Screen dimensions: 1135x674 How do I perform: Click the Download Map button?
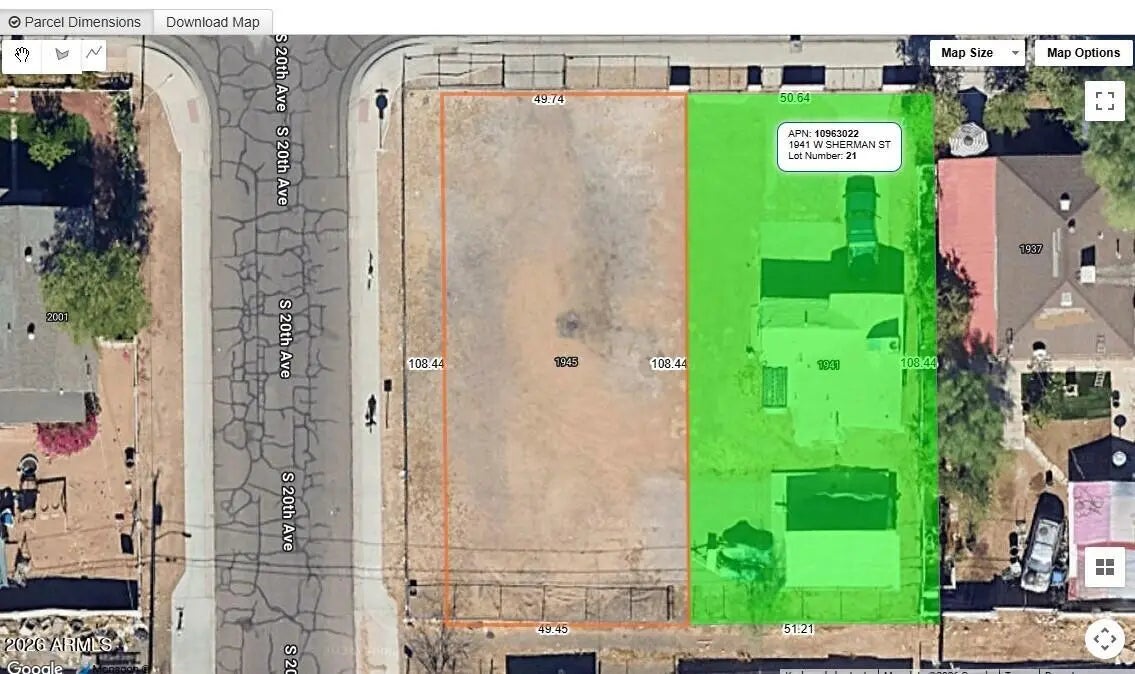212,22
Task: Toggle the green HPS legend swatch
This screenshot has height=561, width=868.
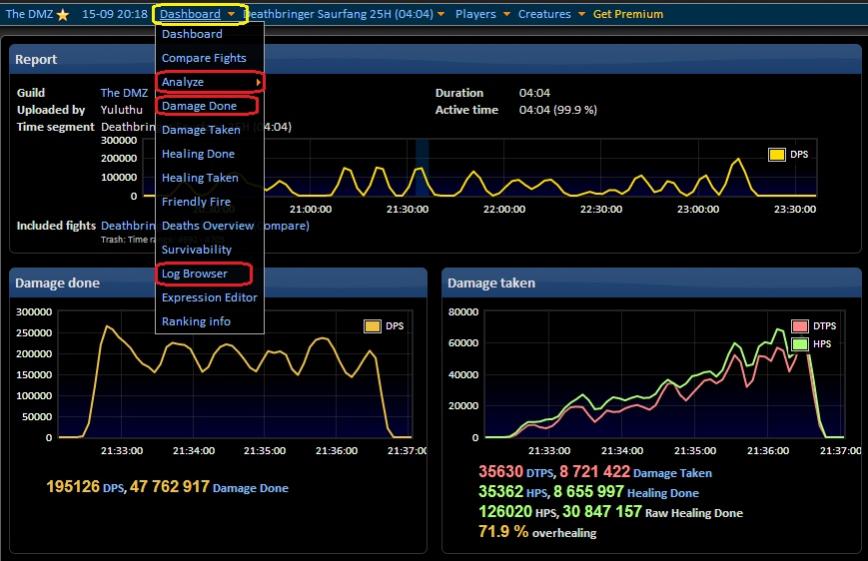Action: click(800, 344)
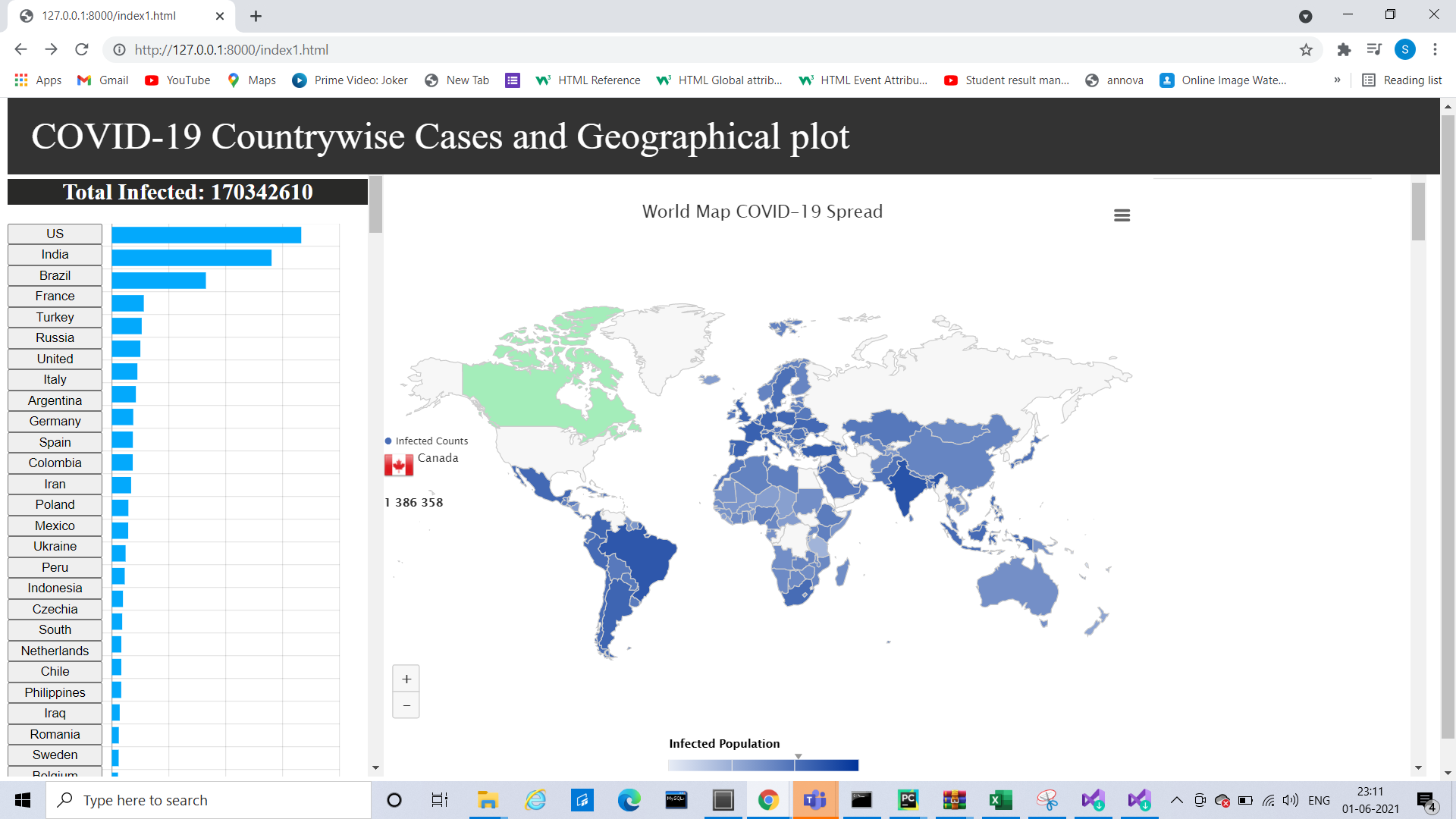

------------------------

### Do this
Rewrite every line of the entries, requests included, multiplying each coordinate in the answers by 0.8 and rounding to whole numbers, with halves rounded up. Keep the numbers in the requests unchanged, and leave the pictures out.

### The solution
Screen dimensions: 1135x674 How do I perform: Click the Download Map button?
170,18
Task: Toggle the green HPS legend swatch
This screenshot has height=561, width=868.
Action: click(640, 275)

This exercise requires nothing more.